An Exhibition of New Paintings by Linda Laino

An Exhibition of New Paintings by Linda Laino

By David Shea

 

Linda Laino’s newest series of figurative paintings are compositionally elegant and visually refined. The elegance is the result of her mastery of brushwork, revealing a true dedication to the art-making process few artists achieve. The brushwork, combined with a refined color palette, make these paintings a visual pleasure to devour. Several of the paintings are presented as diptychs, a bold compositional element that transforms and connects two painted panels into a single work of art, once used extensively for painting altarpieces. This nod to an altar-like quality in her paintings highlights that art can accomplish more than mere visual pleasure by inviting the viewer to enter a spiritual realm that is often evident in Laino’s work. These paintings require pause, reflection, and a silence that is at the very heart of her investigation. 

 

Many of the works rely on dream-like allegories, with the repeated use of imagery that implies movement such as repeat patterns, fluttering thread, bits of cloth, and umbilical cords twisting through the air. Her additional vocabulary of plants, flowers, internal organs, and bones are images that bind us to the natural world and push us to ponder the brief and sometimes brutal dissections we encounter in ordinary life. Captured glimpses remind us of our shared human experience. Nests are a theme as well, alluding to home and birth, small places where we can feel safe. Several dramatic paintings depict birds pinned to walls, broken, flightless, or in containers. 

 

Texture, arrived at through an innovative mark-making and layering process, is evident in Laino’s painting as well. She paints on layers of different media and rice paper applied to a panel. Just as primitive artists drawing in darkened caves used the surface quality of rock to imbue their images with a visceral beauty, she applies the same level of beauty replicated on a flat panel.

 

No consideration of this artist’s work would be complete without taking a moment to speak directly to a key element found in all great art-making, which is line quality—an often overlooked and under-appreciated element of drawing because when done well, it is effortless beauty.

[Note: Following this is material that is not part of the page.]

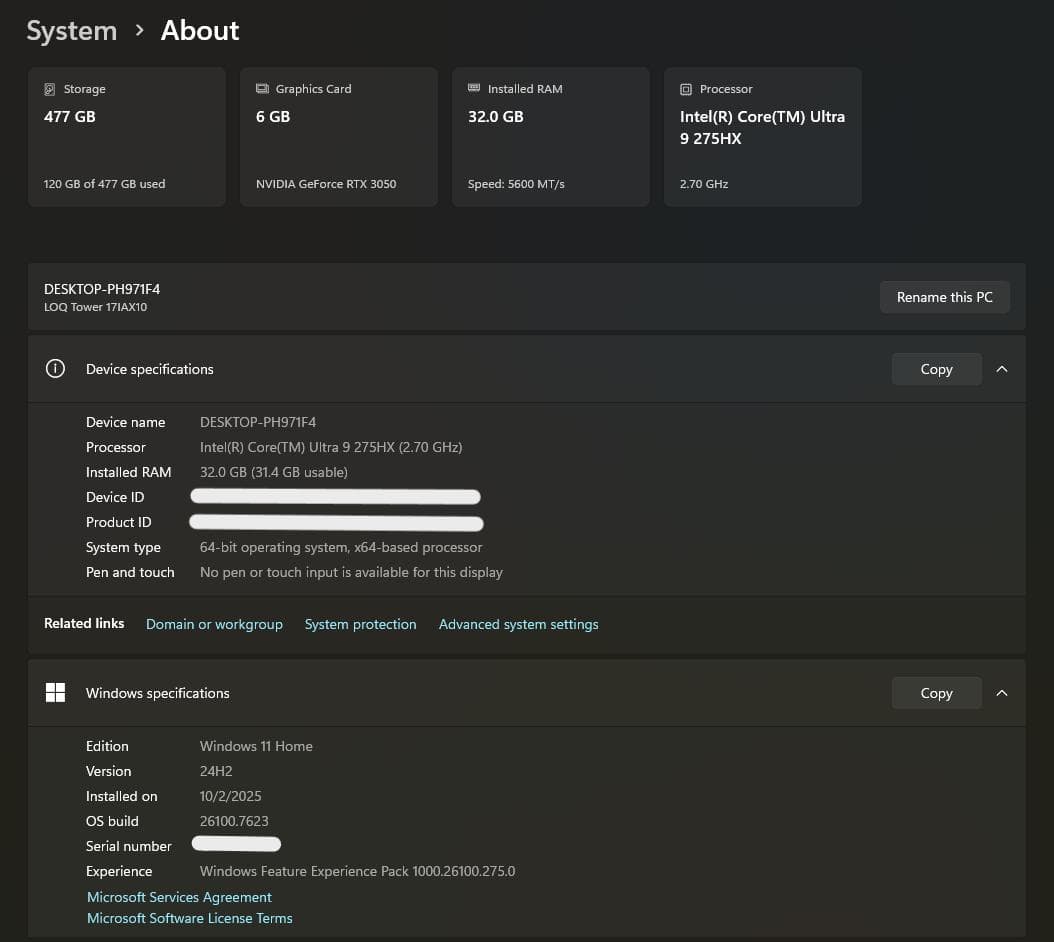Copy the Device specifications
Screen dimensions: 1054x942
point(936,369)
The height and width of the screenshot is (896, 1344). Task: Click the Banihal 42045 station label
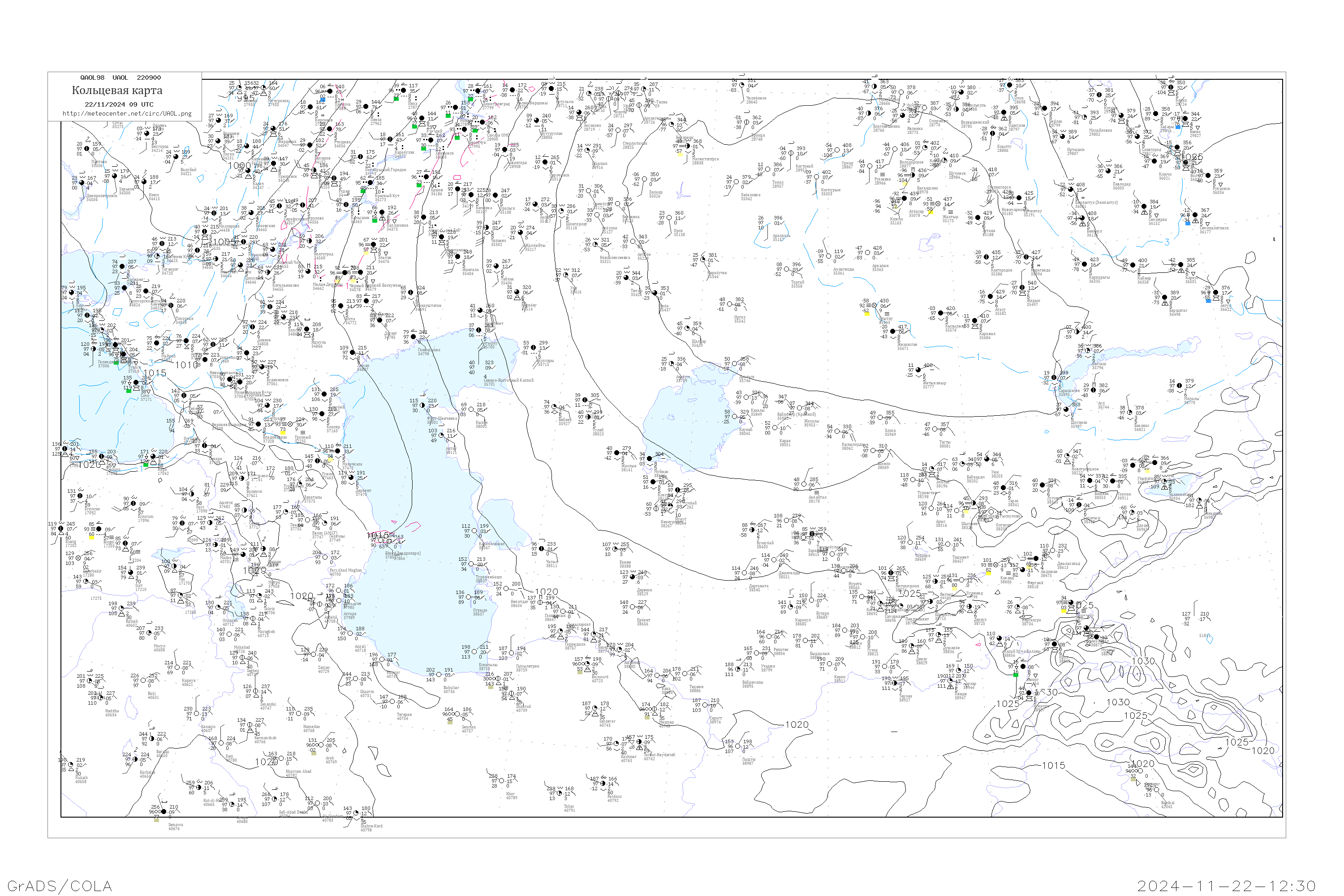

The line quality in Laino’s paintings is elegant and varied, allowing the viewer to dance through thick and thin, heavy or light line passages of pleasure. While her paintings invite narrative, she claims to be most interested in composition and uses elements in her paintings to that end, rather than as any kind of overt symbology. Her interest is not in replicating reality nor in easily digestible images, but rather in challenging the viewer to contemplate new forms in order to convince them of their poignancy.

 

Having made art seriously for more than 40 years, Laino is a meaningful artist at the pinnacle of her career, as evidenced by this exhibition.